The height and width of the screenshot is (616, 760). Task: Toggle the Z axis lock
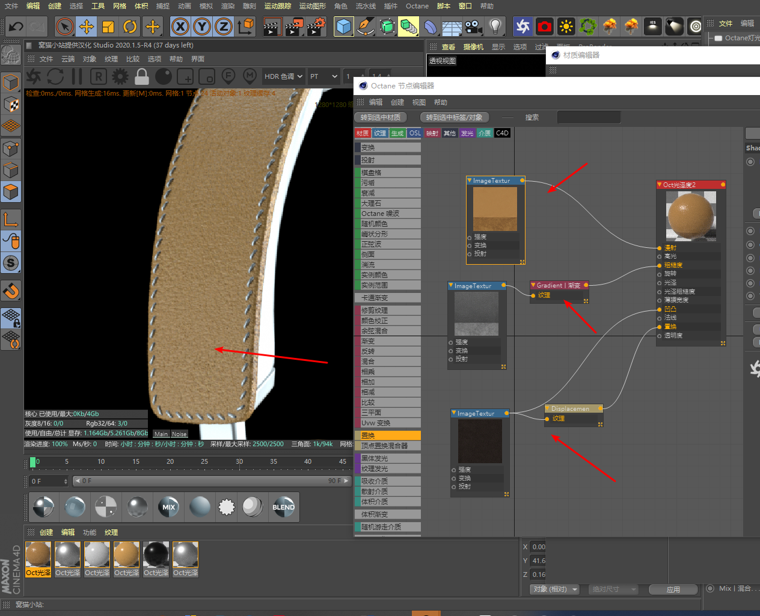click(224, 26)
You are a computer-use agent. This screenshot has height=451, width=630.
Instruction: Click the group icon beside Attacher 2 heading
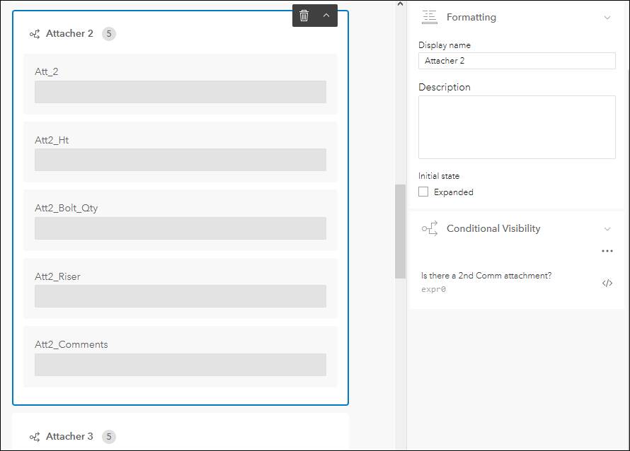[34, 33]
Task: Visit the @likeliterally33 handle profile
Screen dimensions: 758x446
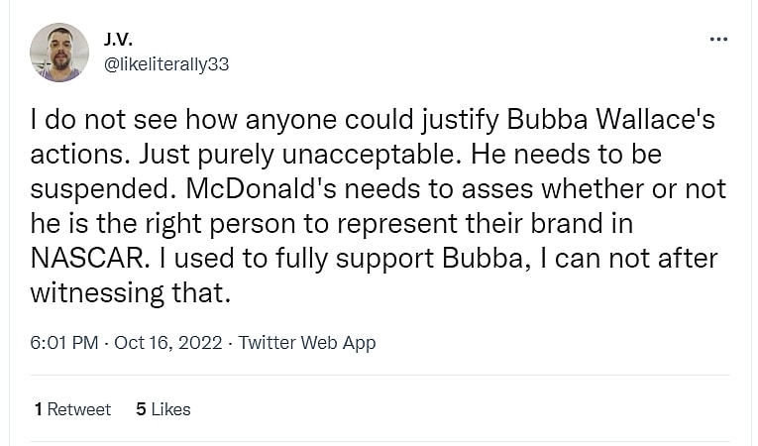Action: (165, 63)
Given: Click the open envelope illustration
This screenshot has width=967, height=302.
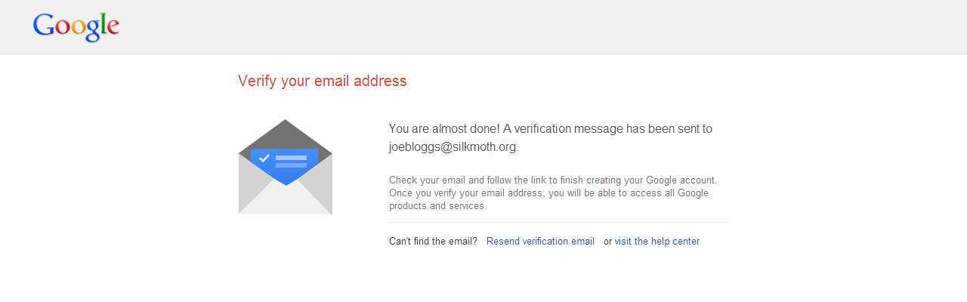Looking at the screenshot, I should [285, 167].
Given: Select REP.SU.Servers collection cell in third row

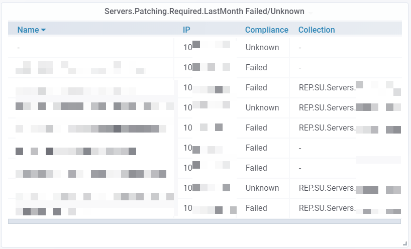Looking at the screenshot, I should (x=327, y=88).
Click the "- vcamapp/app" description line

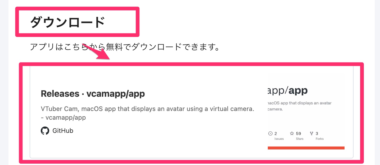click(63, 118)
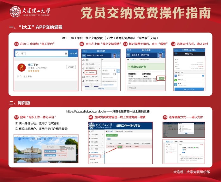
Task: Click the first payment method icon in 支付平台
Action: (x=176, y=76)
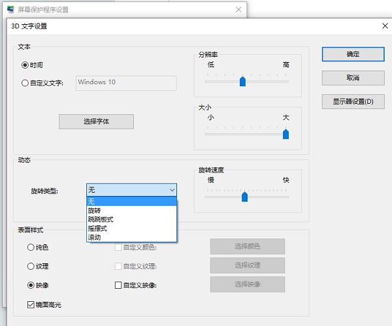Screen dimensions: 392x326
Task: Close the 3D 文字设置 dialog
Action: pyautogui.click(x=384, y=26)

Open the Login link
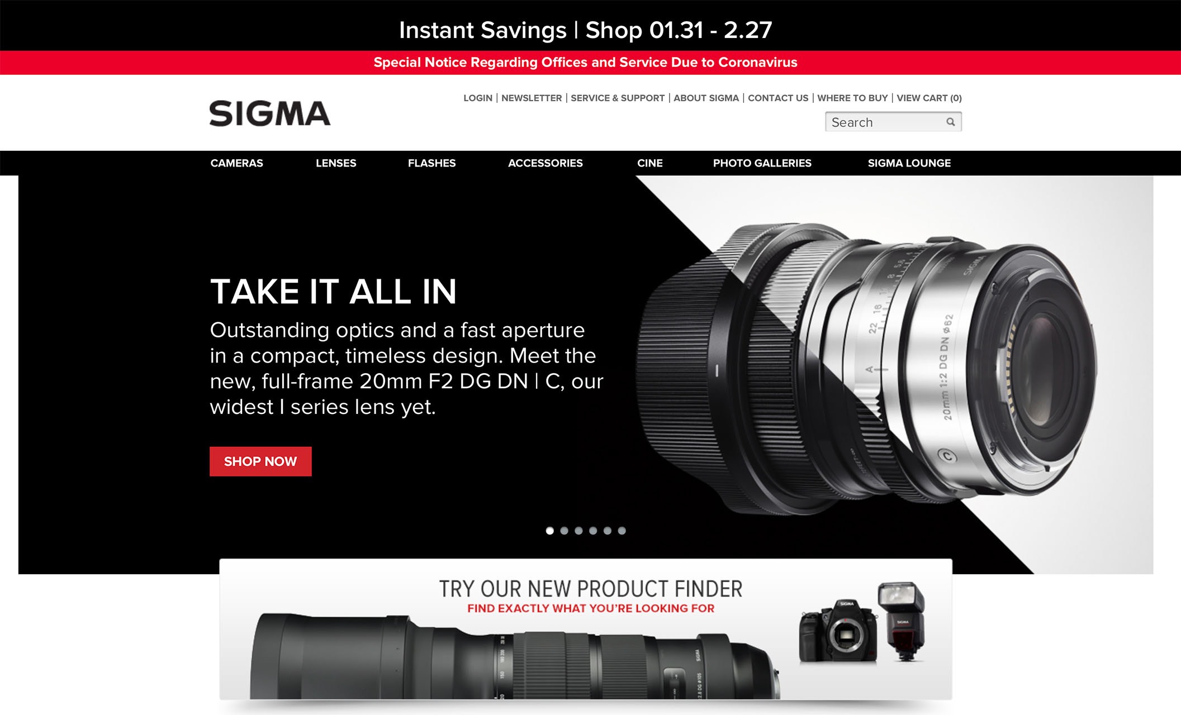[x=478, y=98]
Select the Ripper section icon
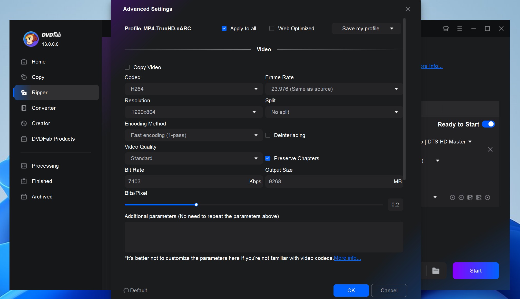The height and width of the screenshot is (299, 520). tap(24, 92)
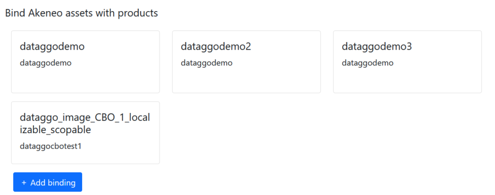Click the subtitle under the first dataggodemo title
Image resolution: width=495 pixels, height=195 pixels.
pyautogui.click(x=45, y=63)
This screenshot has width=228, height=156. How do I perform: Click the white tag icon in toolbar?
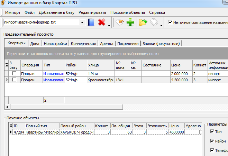coord(154,22)
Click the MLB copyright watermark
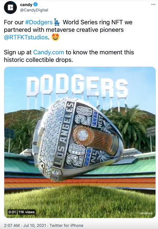 146,213
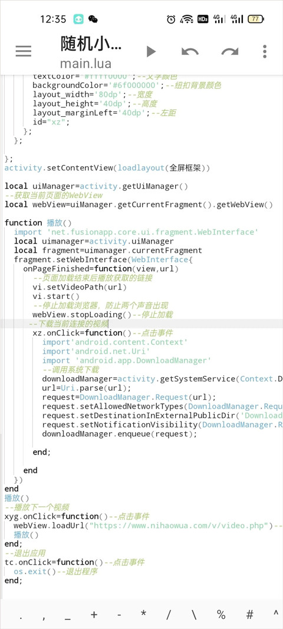Insert forward slash from shortcut bar
The height and width of the screenshot is (629, 283).
click(x=169, y=614)
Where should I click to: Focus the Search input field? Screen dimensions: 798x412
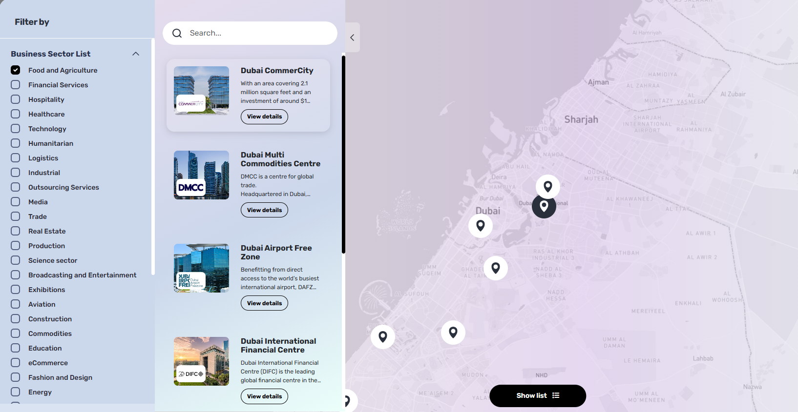tap(259, 33)
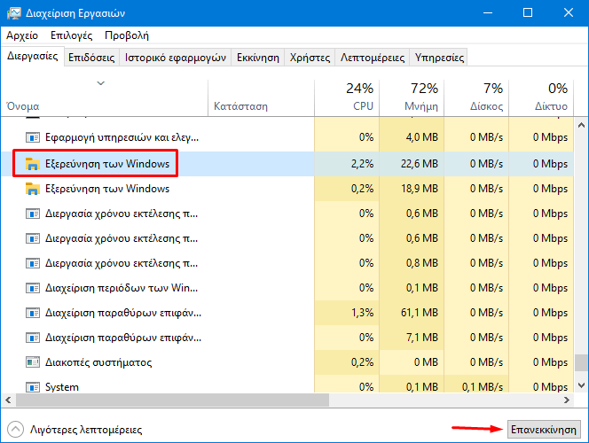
....................
Task objective = The records above should be written out in full and unchanged, except that pictures are dropped.

Answer space =
The height and width of the screenshot is (616, 760). Task: Toggle the Z axis lock
click(224, 26)
You are a computer-use agent. This screenshot has height=451, width=630.
Instruction: Click the group icon beside Attacher 2 heading
[34, 33]
Task: Visit the @likeliterally33 handle profile
Screen dimensions: 758x446
Action: (165, 63)
Given: Click the open envelope illustration
This screenshot has width=967, height=302.
Looking at the screenshot, I should [285, 167].
Given: Select REP.SU.Servers collection cell in third row

Looking at the screenshot, I should (x=327, y=88).
Click the "- vcamapp/app" description line

click(63, 118)
Task: Click the first payment method icon in 支付平台
Action: (x=176, y=76)
Screen dimensions: 392x326
Task: Close the 3D 文字设置 dialog
Action: pyautogui.click(x=384, y=26)

Open the Login link
[x=478, y=98]
Select the Ripper section icon
The height and width of the screenshot is (299, 520). tap(24, 92)
Click the subtitle under the first dataggodemo title
Image resolution: width=495 pixels, height=195 pixels.
pyautogui.click(x=45, y=63)
This screenshot has width=228, height=156. How do I perform: Click the white tag icon in toolbar?
coord(154,22)
Click the MLB copyright watermark
 146,213
Insert forward slash from shortcut bar
The height and width of the screenshot is (629, 283).
click(x=169, y=614)
Where should I click to: Focus the Search input field? Screen dimensions: 798x412
tap(259, 33)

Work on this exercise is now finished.